This document describes how to work with HIL's database migration
framework. It is aimed at developers; for instructions on upgrading a
production database see UPGRADING.rst.

# Introduction

HIL uses [SQLAlchemy][1] as a database abstraction layer,
[Flask-SQLAlchemy][2] for integration with [Flask][3], and
[Flask-Migrate][4]/[Alembic][5] for migration support. This document
explains HIL-specific details; refer to the libraries' documentation
for general information about these tools. This document mainly focuses
on Alembic and Flask-Migrate.

HIL uses migration scripts for updating the database to work
with a new version of the software. Any time the database schema
changes, a migration script must be written so that existing
installations may be upgraded to the next HIL release automatically.

## Background

Developers unfamiliar with alembic should at least skim the [Alembic
tutorial](http://alembic.zzzcomputing.com/en/latest/tutorial.html), which
explains general alembic concepts. Developers should also read [the
overview documentation for Flask-Migrate][4], which integrates Alembic
with Flask.

## Usage In HIL

HIL uses the migration libraries as follows:

The [Flask-Script][6] extension is used to expose Flask-Migrate's
functionality, via the `hil-admin db` subcommand, implemented in
`hil/commands/`. This command is almost exactly as described in the
[Flask-Migrate][4] documentation, except we've added sub-command `hil
db create`, which initially creates and populates the database tables.
This command is idempotent, so it is safe to run it on an
already-initialized database. When adding extensions to hil.cfg, the
`create` command should be re-run to create any new tables; see
UPGRADING for details.

We use Alembic's [branch support][7] to handle tables created by
extensions; Developers should be familiar with this part of alembic's
interface.

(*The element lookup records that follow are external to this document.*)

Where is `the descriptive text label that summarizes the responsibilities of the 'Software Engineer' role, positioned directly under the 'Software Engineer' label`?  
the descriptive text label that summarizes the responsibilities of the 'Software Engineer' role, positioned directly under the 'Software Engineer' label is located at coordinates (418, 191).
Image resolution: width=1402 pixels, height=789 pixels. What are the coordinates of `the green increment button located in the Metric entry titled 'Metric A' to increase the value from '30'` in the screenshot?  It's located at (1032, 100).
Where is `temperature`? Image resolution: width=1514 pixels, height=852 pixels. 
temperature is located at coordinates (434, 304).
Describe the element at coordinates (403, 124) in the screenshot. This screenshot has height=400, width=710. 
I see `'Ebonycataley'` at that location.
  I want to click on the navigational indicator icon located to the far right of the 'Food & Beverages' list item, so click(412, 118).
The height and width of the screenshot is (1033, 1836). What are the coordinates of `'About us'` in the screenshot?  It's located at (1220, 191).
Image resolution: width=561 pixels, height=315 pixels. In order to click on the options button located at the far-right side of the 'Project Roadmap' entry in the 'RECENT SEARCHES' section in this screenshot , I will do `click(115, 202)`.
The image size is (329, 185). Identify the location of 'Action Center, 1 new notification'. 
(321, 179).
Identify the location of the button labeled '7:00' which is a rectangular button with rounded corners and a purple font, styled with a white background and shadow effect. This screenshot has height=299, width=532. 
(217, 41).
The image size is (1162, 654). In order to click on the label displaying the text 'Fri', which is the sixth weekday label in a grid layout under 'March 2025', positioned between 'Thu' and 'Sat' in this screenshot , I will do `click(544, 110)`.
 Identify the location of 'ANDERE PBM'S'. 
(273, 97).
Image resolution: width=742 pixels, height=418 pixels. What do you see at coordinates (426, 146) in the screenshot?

Each extension should have its own head. We do not merge
these heads.

When a new migration script needs to be written, the procedure depends
on whether or not the migration script concerns an extension which does
not already have any migration scripts.

### If the extension does not have migration scripts already

First, choose a directory in which to store the migration scripts for the
extension. Storing the migrations as close to the module as possible is
recommended. Add code to your extension to register this directory with
`hil.migrations.paths`, e.g.:

    from hil.migrations import paths:

    paths[__name__] = 'Path to my migrations directory'

Make sure the value will be correct regardless of where the source tree is
located; making it a function of `__file__` is a good idea. Have a look at
existing extensions for examples if need be. `hil.ext.switches.dell` is a
good example.

Also, make sure that the migration scripts will be included in the final
package. This usually just means adding an appropriate entry to `package_data`
in `setup.py`. If the extension is maintained outside of the HIL core source
tree, make sure you pass `zip_safe=False` to `setup`.

Next, to generate a template migration, execute:

    hil-admin db migrate --head hil@head \
        --branch-label ${name_of_extension_module} \
        -m '<Summary of change>'

Alembic will look at the differences between the schema in the database and
the one derived from the HIL source, and generate its best attempt at a
migration script. The script will be stored in `hil/migrations/versions`.
Move it to the directory you chose, and change the value of `down_revision` to
`None`.

Sanity check the output; Alembic often does a good job generating scripts, but
it should not be trusted blindly.

Finally, run `hil-admin db upgrade heads` to upgrade the database according
to your new migration.

### If the extension already has migrations, or the script is for HIL core

To generate a new migration script, execute:

    hil-admin db migrate --head ${branch_name}@head \
        -m '<Summary of change>'

Where `${branch_name}` is either the name of the extension's module (if the
script is for an extension) or `hil` (if the script is for HIL core).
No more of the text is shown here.